From Wikipedia:
“The OpenDocument format (ODF, ISO/IEC 26300, full name: OASIS Open Document Format for Office Applications) is a file format for electronic office documents, such as spreadsheets, charts, presentations, databases and word processing documents (e.g.: memos, reports, letters).
The standard was developed by a technical committee of the Organization for the Advancement of Structured Information Standards (OASIS) consortium and based upon the XML format originally created and implemented by the OpenOffice.org office suite. As well as an OASIS Standard, it is a published ISO and IEC International Standard, ISO/IEC 26300:2006“
There is even an ODF plugin for Microsoft Office.

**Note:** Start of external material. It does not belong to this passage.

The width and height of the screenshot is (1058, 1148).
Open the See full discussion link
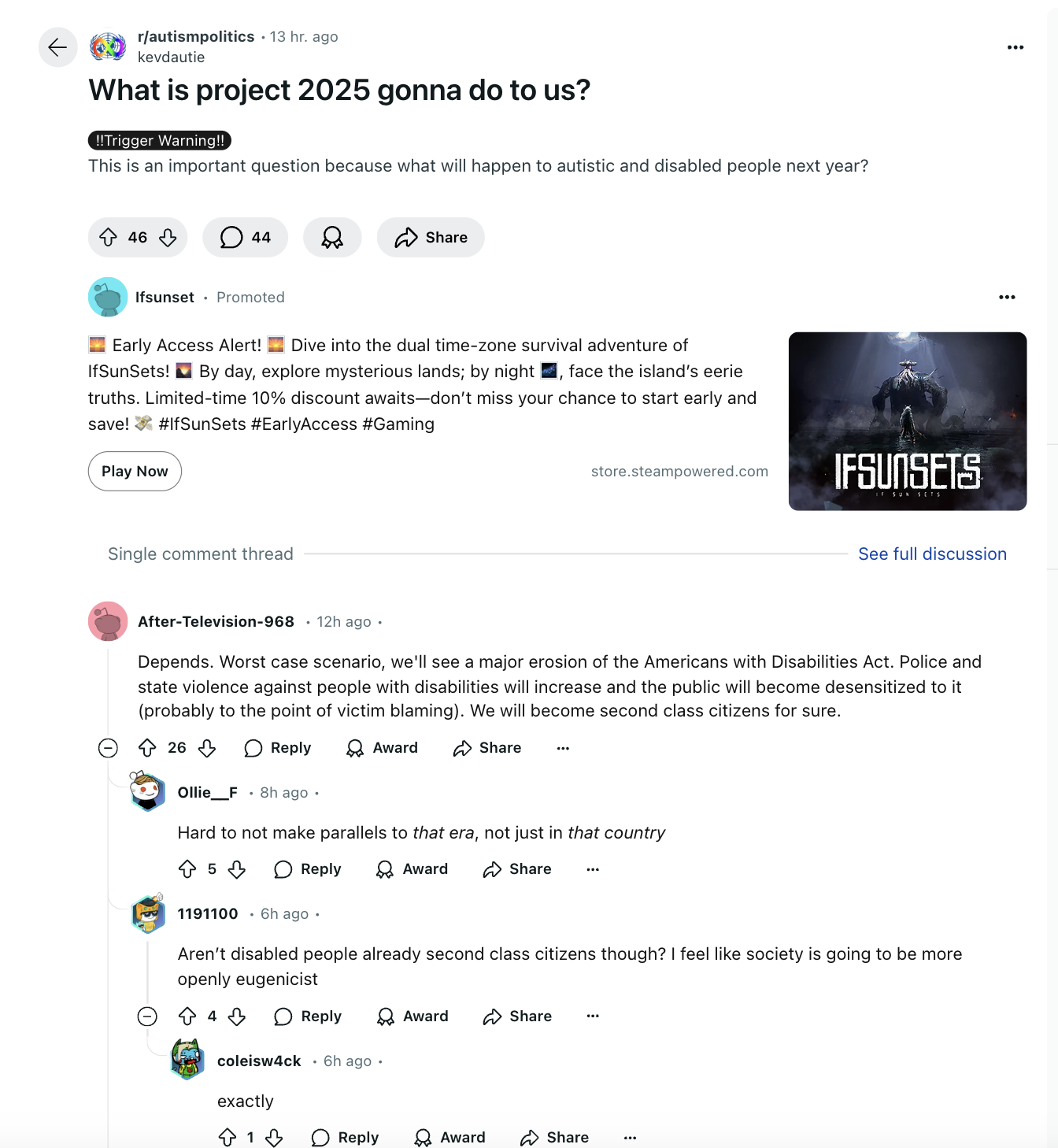click(932, 554)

In a perfect world, everyone would have been delighted to have a common file format for office applications. No more compatibility problems. No more portability problems. And no more single vendor lock-in.
Except Microsoft (of course).
Bill and friends submitted their own file format (devilishly called Office Open XML (OOXML) to confuse the layman) to ISO and, on the 4th of September 2007, OOXML was rejected by the ISO members:
“A ballot on whether to publish the draft standard ISO/IEC DIS 29500, Information technology – Office Open XML file formats, as an International Standard by ISO (International Organization for Standardization) and IEC (International Electrotechnical Commission) has not achieved the required number of votes for approval.”

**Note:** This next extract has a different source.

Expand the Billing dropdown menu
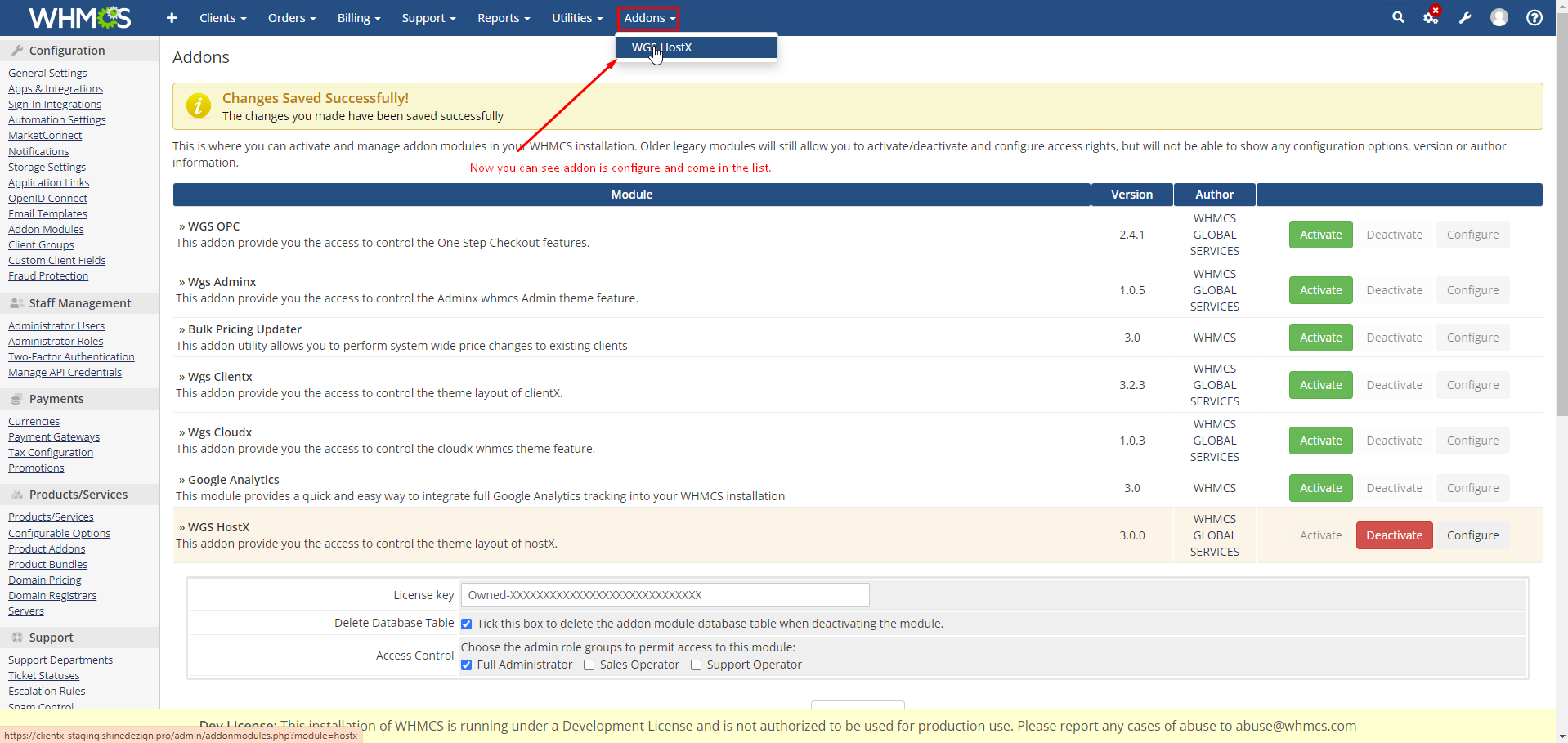1568x743 pixels. tap(358, 18)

Here are the detailed results per country. Note that 2/3 of votes are required for something to become an ISO standard and OOXML had substantially less.
Here are the countries which voted against Microsoft’s proposal:
Brazil, Canada, China, Czech Republic, Denmark, Ecuador, France, India, Iran, Ireland, Japan, the Republic of Korea, New Zealand, Norway, Philippines, South Africa, Thailand and the United Kingdom.
Beautiful! I guess Microsoft lobbied a lot but representatives of those countries rightly felt that they couldn’t tie themselves to one commercial company for ever. And if you look closely, you’ll see that we are talking about major major countries here.
These countries abstained i.e. they neither voted against nor voted for (Abstentions are counted as negative votes because the way the ballot is organized):
Argentina, Australia, Belgium, Chile, Finland, Israel, Italy, Luxembourg, Malaysia, Mauritius, Mexico, the Netherlands, Peru, Slovenia, Spain, Trinidad and Tobago, Viet Nam and Zimbabwe.
Notice Mauritius??? I am so proud that the intense lobbying didn’t work on us!
I believe a team of CS and IT guys and girls should start working on advocating ODF in Mauritius and about the best way to deploy the required software infrastructure so that the documents we all create (i.e. the wealth we generate day-in day-out) does not become unreadable in 10 years.